■ Task to carry out
Every record must appear in the response exactly as given.

_ _ _ _

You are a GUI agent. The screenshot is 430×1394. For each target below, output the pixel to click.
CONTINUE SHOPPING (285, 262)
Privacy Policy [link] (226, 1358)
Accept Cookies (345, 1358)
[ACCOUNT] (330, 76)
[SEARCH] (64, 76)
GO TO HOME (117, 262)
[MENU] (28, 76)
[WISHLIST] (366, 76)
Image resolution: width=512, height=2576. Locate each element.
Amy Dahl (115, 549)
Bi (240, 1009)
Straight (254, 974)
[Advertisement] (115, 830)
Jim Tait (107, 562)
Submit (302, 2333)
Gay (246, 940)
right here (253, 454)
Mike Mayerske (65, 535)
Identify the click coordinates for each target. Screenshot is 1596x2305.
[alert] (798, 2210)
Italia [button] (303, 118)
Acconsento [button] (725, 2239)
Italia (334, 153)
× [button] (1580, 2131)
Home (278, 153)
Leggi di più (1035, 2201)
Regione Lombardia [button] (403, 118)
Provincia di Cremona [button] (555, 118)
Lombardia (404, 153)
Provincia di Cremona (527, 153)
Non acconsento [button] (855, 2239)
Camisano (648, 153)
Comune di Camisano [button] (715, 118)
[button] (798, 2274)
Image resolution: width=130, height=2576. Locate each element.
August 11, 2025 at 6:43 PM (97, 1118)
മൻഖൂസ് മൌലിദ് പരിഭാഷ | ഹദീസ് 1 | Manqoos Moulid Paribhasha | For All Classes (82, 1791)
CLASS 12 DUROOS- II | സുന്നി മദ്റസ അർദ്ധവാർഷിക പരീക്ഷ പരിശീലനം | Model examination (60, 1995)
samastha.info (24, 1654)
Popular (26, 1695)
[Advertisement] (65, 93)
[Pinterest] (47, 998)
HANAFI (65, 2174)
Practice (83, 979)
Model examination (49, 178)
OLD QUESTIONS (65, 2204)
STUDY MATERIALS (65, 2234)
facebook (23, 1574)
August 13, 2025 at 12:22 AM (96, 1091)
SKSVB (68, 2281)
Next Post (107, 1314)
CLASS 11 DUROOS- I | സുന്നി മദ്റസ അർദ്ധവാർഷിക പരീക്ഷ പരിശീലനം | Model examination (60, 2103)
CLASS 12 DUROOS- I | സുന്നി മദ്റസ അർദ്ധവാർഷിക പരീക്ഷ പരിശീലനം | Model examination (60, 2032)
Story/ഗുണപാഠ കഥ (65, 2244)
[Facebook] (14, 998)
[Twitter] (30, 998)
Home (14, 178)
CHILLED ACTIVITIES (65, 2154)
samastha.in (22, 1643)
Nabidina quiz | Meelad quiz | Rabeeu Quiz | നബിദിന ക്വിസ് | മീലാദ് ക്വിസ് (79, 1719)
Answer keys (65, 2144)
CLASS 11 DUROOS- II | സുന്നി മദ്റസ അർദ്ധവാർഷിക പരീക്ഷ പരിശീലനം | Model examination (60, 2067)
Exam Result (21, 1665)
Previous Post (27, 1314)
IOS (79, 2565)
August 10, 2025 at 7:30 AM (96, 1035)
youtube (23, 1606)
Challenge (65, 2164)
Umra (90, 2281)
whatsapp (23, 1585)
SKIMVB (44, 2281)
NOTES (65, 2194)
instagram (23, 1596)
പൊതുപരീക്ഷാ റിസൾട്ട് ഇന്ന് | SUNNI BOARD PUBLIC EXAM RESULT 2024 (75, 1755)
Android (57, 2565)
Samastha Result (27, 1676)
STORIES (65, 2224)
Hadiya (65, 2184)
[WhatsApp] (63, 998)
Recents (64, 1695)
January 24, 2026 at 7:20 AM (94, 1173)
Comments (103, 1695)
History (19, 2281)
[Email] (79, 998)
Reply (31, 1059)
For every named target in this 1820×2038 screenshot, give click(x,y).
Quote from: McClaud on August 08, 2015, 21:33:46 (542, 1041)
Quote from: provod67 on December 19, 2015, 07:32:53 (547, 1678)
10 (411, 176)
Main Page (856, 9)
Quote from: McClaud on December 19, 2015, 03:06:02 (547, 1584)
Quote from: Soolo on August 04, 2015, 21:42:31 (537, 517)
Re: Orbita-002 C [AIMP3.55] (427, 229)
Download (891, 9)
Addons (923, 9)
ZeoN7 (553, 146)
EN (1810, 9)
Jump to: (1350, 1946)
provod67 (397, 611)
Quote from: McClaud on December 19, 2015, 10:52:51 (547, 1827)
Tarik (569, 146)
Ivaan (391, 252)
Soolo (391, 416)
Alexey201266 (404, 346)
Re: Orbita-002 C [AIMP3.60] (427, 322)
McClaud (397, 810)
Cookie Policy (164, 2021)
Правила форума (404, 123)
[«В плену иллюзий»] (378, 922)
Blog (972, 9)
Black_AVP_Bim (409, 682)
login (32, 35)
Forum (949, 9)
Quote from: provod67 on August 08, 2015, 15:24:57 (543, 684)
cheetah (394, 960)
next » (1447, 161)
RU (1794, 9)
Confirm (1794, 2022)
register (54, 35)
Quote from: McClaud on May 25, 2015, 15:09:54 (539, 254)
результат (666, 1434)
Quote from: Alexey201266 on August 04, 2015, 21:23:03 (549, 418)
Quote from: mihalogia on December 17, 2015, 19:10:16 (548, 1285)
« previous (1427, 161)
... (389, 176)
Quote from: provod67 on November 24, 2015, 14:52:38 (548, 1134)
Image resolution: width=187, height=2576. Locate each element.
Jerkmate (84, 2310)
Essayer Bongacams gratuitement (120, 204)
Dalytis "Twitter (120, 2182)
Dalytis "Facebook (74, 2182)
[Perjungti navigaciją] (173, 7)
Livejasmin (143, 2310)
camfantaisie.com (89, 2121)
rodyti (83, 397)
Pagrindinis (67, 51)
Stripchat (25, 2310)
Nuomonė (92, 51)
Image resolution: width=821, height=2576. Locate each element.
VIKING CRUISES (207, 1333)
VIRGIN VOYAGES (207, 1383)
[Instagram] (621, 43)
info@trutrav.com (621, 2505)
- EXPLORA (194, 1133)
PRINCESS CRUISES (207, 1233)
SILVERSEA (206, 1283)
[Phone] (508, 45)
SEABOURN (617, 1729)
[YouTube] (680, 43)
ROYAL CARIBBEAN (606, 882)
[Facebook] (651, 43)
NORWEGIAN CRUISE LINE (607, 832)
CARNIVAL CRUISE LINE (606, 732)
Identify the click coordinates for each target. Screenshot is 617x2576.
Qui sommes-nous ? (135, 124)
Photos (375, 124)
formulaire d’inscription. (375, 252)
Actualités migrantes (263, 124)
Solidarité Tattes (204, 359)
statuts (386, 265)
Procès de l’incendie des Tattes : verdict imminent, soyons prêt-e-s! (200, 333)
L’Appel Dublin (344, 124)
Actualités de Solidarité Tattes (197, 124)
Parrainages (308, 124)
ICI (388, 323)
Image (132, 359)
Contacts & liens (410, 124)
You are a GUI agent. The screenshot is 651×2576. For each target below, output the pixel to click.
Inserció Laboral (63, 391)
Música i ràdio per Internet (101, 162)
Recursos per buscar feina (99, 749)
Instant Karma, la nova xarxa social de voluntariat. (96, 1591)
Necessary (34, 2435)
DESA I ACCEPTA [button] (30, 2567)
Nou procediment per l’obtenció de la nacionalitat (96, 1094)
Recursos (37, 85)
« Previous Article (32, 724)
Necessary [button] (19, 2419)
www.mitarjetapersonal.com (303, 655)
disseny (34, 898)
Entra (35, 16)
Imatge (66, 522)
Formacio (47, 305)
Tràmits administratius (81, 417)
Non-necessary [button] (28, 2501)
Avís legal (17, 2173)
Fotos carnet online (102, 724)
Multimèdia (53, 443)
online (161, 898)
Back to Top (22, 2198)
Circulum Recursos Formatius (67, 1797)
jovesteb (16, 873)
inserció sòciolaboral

_ _ _ _

■ Task output
You are a GUI agent. The screenshot is 430×1394. For each target below, output the pixel to click.
CONTINUE SHOPPING (285, 262)
Privacy Policy [link] (226, 1358)
Accept Cookies (345, 1358)
[ACCOUNT] (330, 76)
[SEARCH] (64, 76)
GO TO HOME (117, 262)
[MENU] (28, 76)
[WISHLIST] (366, 76)
Image resolution: width=512, height=2576. Locate each element.
Amy Dahl (115, 549)
Bi (240, 1009)
Straight (254, 974)
[Advertisement] (115, 830)
Jim Tait (107, 562)
Submit (302, 2333)
Gay (246, 940)
right here (253, 454)
Mike Mayerske (65, 535)
Identify the click coordinates for each target. Screenshot is 1596x2305.
[alert] (798, 2210)
Italia [button] (303, 118)
Acconsento [button] (725, 2239)
Italia (334, 153)
× [button] (1580, 2131)
Home (278, 153)
Leggi di più (1035, 2201)
Regione Lombardia [button] (403, 118)
Provincia di Cremona [button] (555, 118)
Lombardia (404, 153)
Provincia di Cremona (527, 153)
Non acconsento [button] (855, 2239)
Camisano (648, 153)
Comune di Camisano [button] (715, 118)
[button] (798, 2274)
Image resolution: width=130, height=2576. Locate each element.
August 11, 2025 at 6:43 PM (97, 1118)
മൻഖൂസ് മൌലിദ് പരിഭാഷ | ഹദീസ് 1 | Manqoos Moulid Paribhasha | For All Classes (82, 1791)
CLASS 12 DUROOS- II | സുന്നി മദ്റസ അർദ്ധവാർഷിക പരീക്ഷ പരിശീലനം | Model examination (60, 1995)
samastha.info (24, 1654)
Popular (26, 1695)
[Advertisement] (65, 93)
[Pinterest] (47, 998)
HANAFI (65, 2174)
Practice (83, 979)
Model examination (49, 178)
OLD QUESTIONS (65, 2204)
STUDY MATERIALS (65, 2234)
facebook (23, 1574)
August 13, 2025 at 12:22 AM (96, 1091)
SKSVB (68, 2281)
Next Post (107, 1314)
CLASS 11 DUROOS- I | സുന്നി മദ്റസ അർദ്ധവാർഷിക പരീക്ഷ പരിശീലനം | Model examination (60, 2103)
CLASS 12 DUROOS- I | സുന്നി മദ്റസ അർദ്ധവാർഷിക പരീക്ഷ പരിശീലനം | Model examination (60, 2032)
Story/ഗുണപാഠ കഥ (65, 2244)
[Facebook] (14, 998)
[Twitter] (30, 998)
Home (14, 178)
CHILLED ACTIVITIES (65, 2154)
samastha.in (22, 1643)
Nabidina quiz | Meelad quiz | Rabeeu Quiz | നബിദിന ക്വിസ് | മീലാദ് ക്വിസ് (79, 1719)
Answer keys (65, 2144)
CLASS 11 DUROOS- II | സുന്നി മദ്റസ അർദ്ധവാർഷിക പരീക്ഷ പരിശീലനം | Model examination (60, 2067)
Exam Result (21, 1665)
Previous Post (27, 1314)
IOS (79, 2565)
August 10, 2025 at 7:30 AM (96, 1035)
youtube (23, 1606)
Challenge (65, 2164)
Umra (90, 2281)
whatsapp (23, 1585)
SKIMVB (44, 2281)
NOTES (65, 2194)
instagram (23, 1596)
പൊതുപരീക്ഷാ റിസൾട്ട് ഇന്ന് | SUNNI BOARD PUBLIC EXAM RESULT 2024 (75, 1755)
Android (57, 2565)
Samastha Result (27, 1676)
STORIES (65, 2224)
Hadiya (65, 2184)
[WhatsApp] (63, 998)
Recents (64, 1695)
January 24, 2026 at 7:20 AM (94, 1173)
Comments (103, 1695)
History (19, 2281)
[Email] (79, 998)
Reply (31, 1059)
For every named target in this 1820×2038 screenshot, give click(x,y).
Quote from: McClaud on August 08, 2015, 21:33:46 (542, 1041)
Quote from: provod67 on December 19, 2015, 07:32:53 (547, 1678)
10 (411, 176)
Main Page (856, 9)
Quote from: McClaud on December 19, 2015, 03:06:02 (547, 1584)
Quote from: Soolo on August 04, 2015, 21:42:31 (537, 517)
Re: Orbita-002 C [AIMP3.55] (427, 229)
Download (891, 9)
Addons (923, 9)
ZeoN7 (553, 146)
EN (1810, 9)
Jump to: (1350, 1946)
provod67 (397, 611)
Quote from: McClaud on December 19, 2015, 10:52:51 (547, 1827)
Tarik (569, 146)
Ivaan (391, 252)
Soolo (391, 416)
Alexey201266 (404, 346)
Re: Orbita-002 C [AIMP3.60] (427, 322)
McClaud (397, 810)
Cookie Policy (164, 2021)
Правила форума (404, 123)
[«В плену иллюзий»] (378, 922)
Blog (972, 9)
Black_AVP_Bim (409, 682)
login (32, 35)
Forum (949, 9)
Quote from: provod67 on August 08, 2015, 15:24:57 (543, 684)
cheetah (394, 960)
next » (1447, 161)
RU (1794, 9)
Confirm (1794, 2022)
register (54, 35)
Quote from: McClaud on May 25, 2015, 15:09:54 (539, 254)
результат (666, 1434)
Quote from: Alexey201266 on August 04, 2015, 21:23:03 (549, 418)
Quote from: mihalogia on December 17, 2015, 19:10:16 (548, 1285)
« previous (1427, 161)
... (389, 176)
Quote from: provod67 on November 24, 2015, 14:52:38 (548, 1134)
Image resolution: width=187, height=2576. Locate each element.
Jerkmate (84, 2310)
Essayer Bongacams gratuitement (120, 204)
Dalytis "Twitter (120, 2182)
Dalytis "Facebook (74, 2182)
[Perjungti navigaciją] (173, 7)
Livejasmin (143, 2310)
camfantaisie.com (89, 2121)
rodyti (83, 397)
Pagrindinis (67, 51)
Stripchat (25, 2310)
Nuomonė (92, 51)
Image resolution: width=821, height=2576. Locate each element.
VIKING CRUISES (207, 1333)
VIRGIN VOYAGES (207, 1383)
[Instagram] (621, 43)
info@trutrav.com (621, 2505)
- EXPLORA (194, 1133)
PRINCESS CRUISES (207, 1233)
SILVERSEA (206, 1283)
[Phone] (508, 45)
SEABOURN (617, 1729)
[YouTube] (680, 43)
ROYAL CARIBBEAN (606, 882)
[Facebook] (651, 43)
NORWEGIAN CRUISE LINE (607, 832)
CARNIVAL CRUISE LINE (606, 732)
Identify the click coordinates for each target. Screenshot is 617x2576.
Qui sommes-nous ? (135, 124)
Photos (375, 124)
formulaire d’inscription. (375, 252)
Actualités migrantes (263, 124)
Solidarité Tattes (204, 359)
statuts (386, 265)
Procès de l’incendie des Tattes : verdict imminent, soyons prêt-e-s! (200, 333)
L’Appel Dublin (344, 124)
Actualités de Solidarité Tattes (197, 124)
Parrainages (308, 124)
ICI (388, 323)
Image (132, 359)
Contacts & liens (410, 124)
You are a GUI agent. The screenshot is 651×2576. For each target below, output the pixel to click.
Inserció Laboral (63, 391)
Música i ràdio per Internet (101, 162)
Recursos per buscar feina (99, 749)
Instant Karma, la nova xarxa social de voluntariat. (96, 1591)
Necessary (34, 2435)
DESA I ACCEPTA [button] (30, 2567)
Nou procediment per l’obtenció de la nacionalitat (96, 1094)
Recursos (37, 85)
« Previous Article (32, 724)
Necessary [button] (19, 2419)
www.mitarjetapersonal.com (303, 655)
disseny (34, 898)
Entra (35, 16)
Imatge (66, 522)
Formacio (47, 305)
Tràmits administratius (81, 417)
Non-necessary [button] (28, 2501)
Avís legal (17, 2173)
Fotos carnet online (102, 724)
Multimèdia (53, 443)
online (161, 898)
Back to Top (22, 2198)
Circulum Recursos Formatius (67, 1797)
jovesteb (16, 873)
inserció sòciolaboral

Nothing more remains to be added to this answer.